= EXTRACTED INFORMATION =

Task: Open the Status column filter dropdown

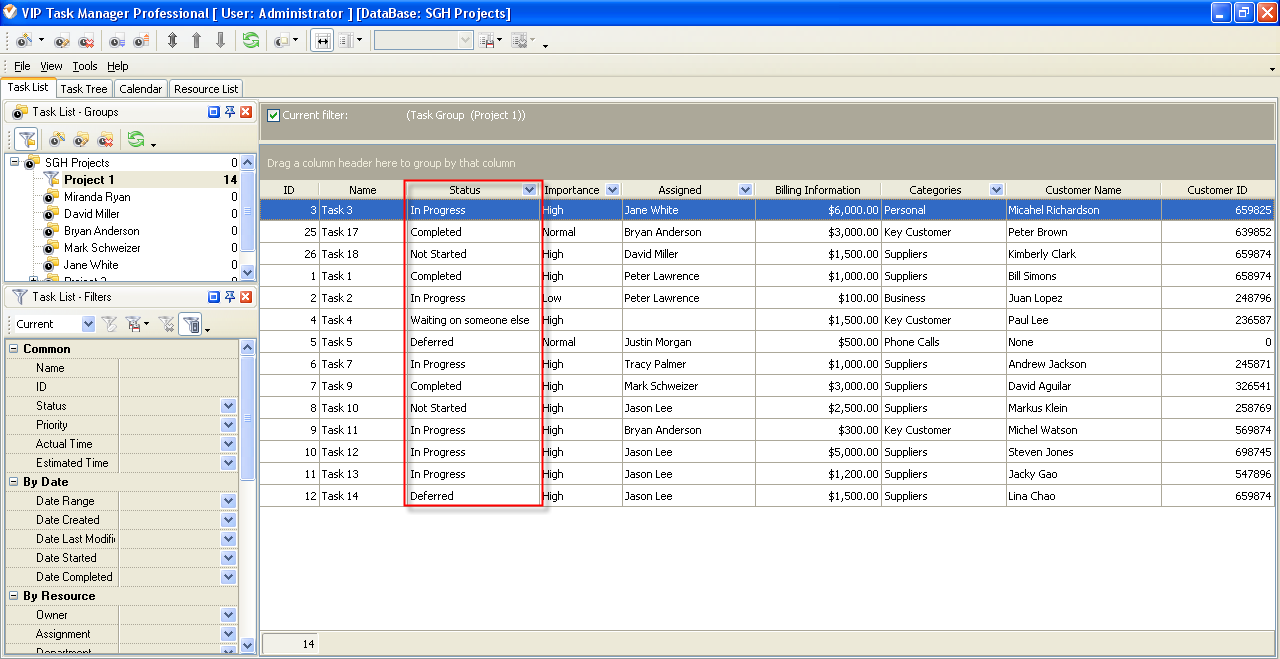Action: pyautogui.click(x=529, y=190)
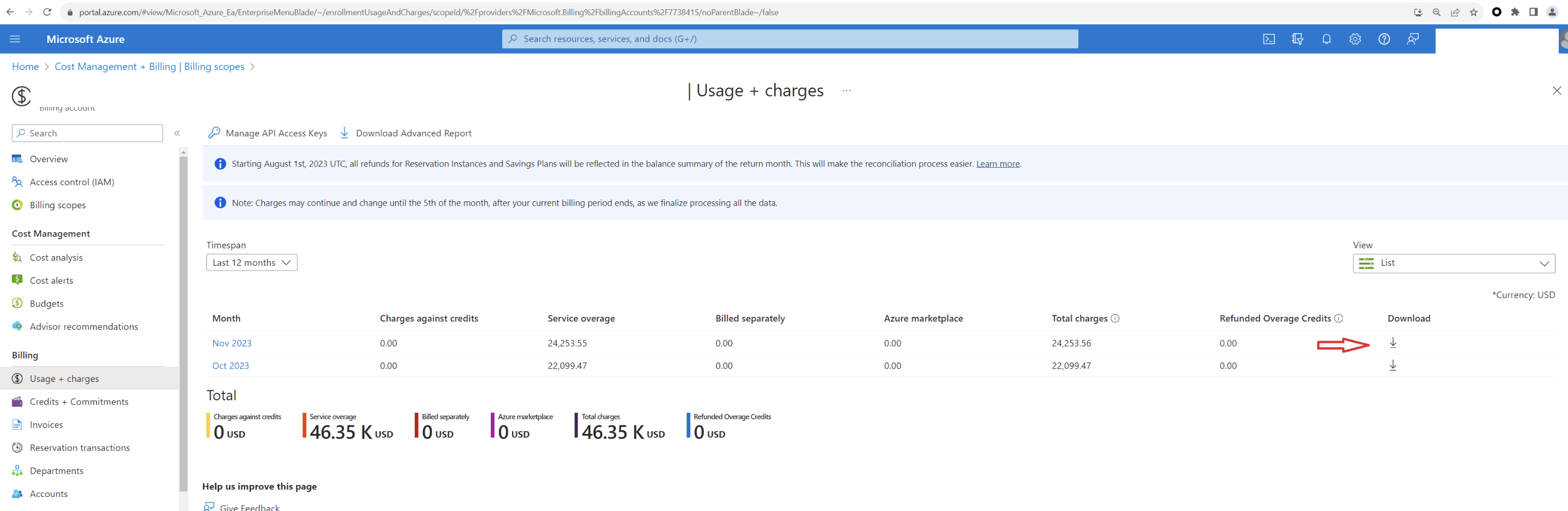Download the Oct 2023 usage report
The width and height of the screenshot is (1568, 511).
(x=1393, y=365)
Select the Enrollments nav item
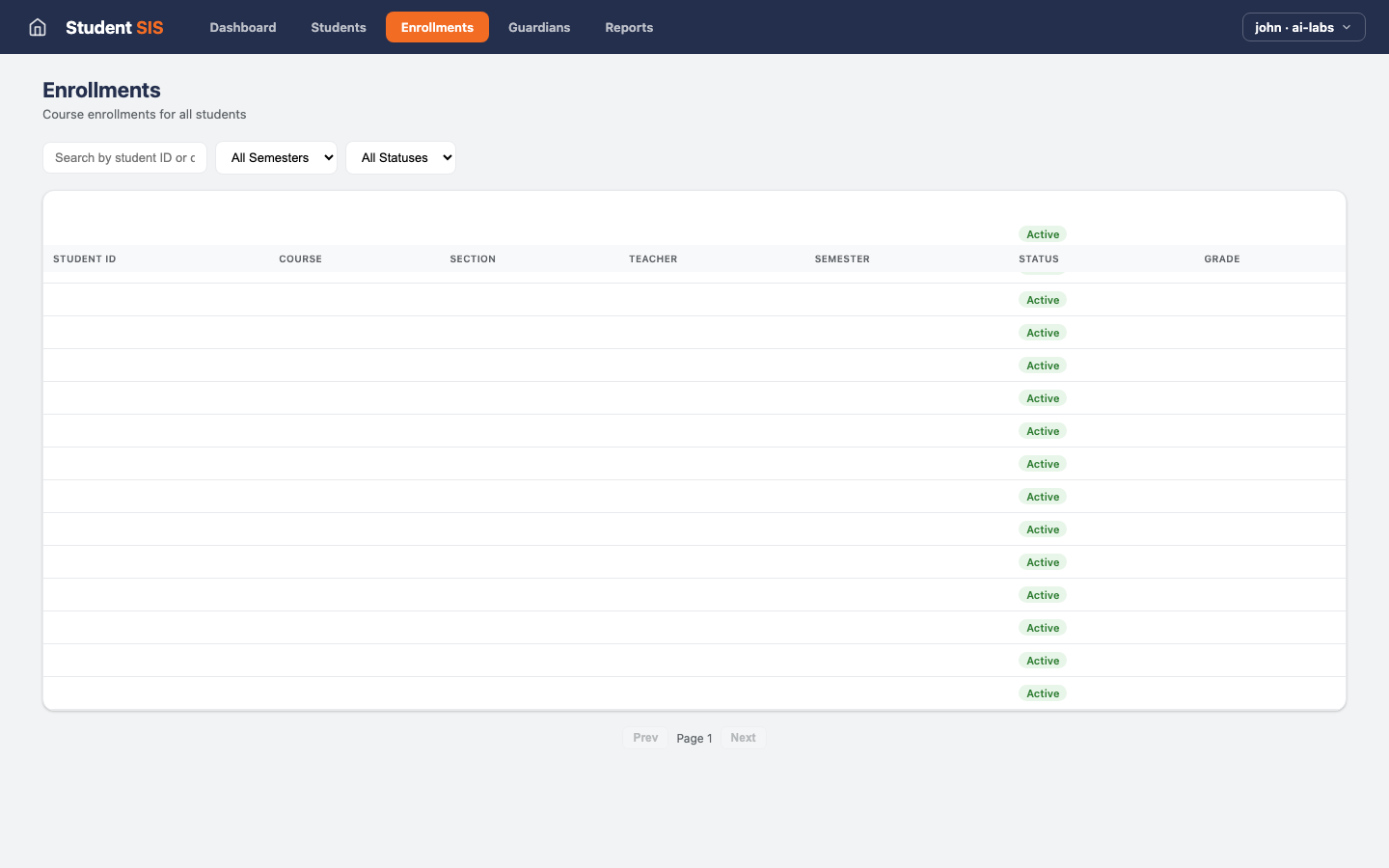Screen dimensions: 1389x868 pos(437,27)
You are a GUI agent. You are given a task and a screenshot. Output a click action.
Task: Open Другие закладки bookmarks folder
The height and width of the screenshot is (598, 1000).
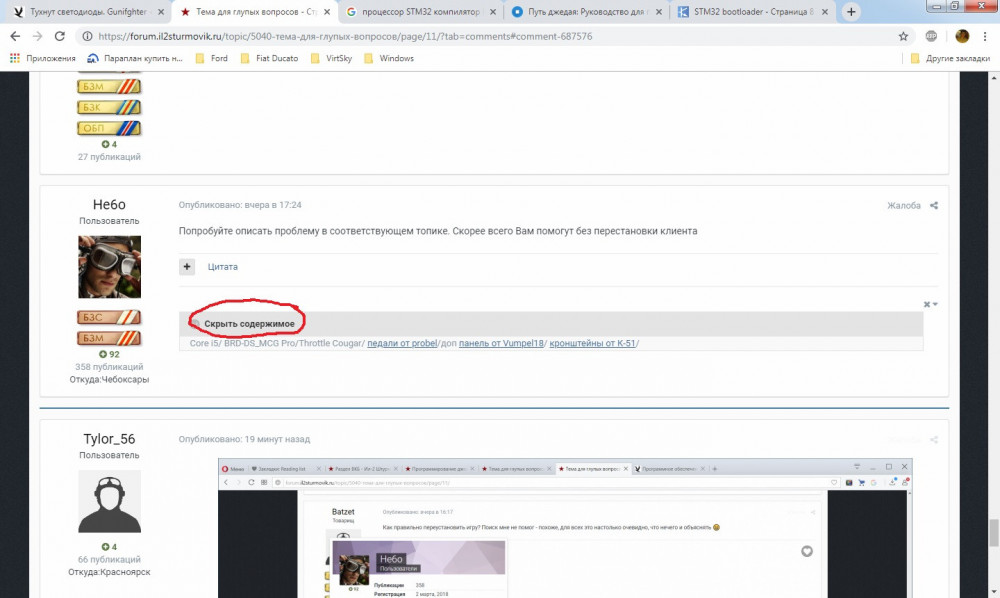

= WHAT TO WORK ON =
Rewrite the rows above as a Markdown table with two columns, Number and Row line, giving each non-blank line its own numbered entry. Leave the pictures out of the answer.

= RESULT OF THE TASK =
| Number | Row line |
|---|---|
| 1 | Task: Open the Status column filter dropdown |
| 2 | Action: pyautogui.click(x=529, y=190) |
| 3 | Download the Oct 2023 usage report |
| 4 | The width and height of the screenshot is (1568, 511). |
| 5 | (x=1393, y=365) |
| 6 | Select the Enrollments nav item |
| 7 | Screen dimensions: 1389x868 pos(437,27) |
| 8 | You are a GUI agent. You are given a task and a screenshot. Output a click action. |
| 9 | Task: Open Другие закладки bookmarks folder |
| 10 | The height and width of the screenshot is (598, 1000). |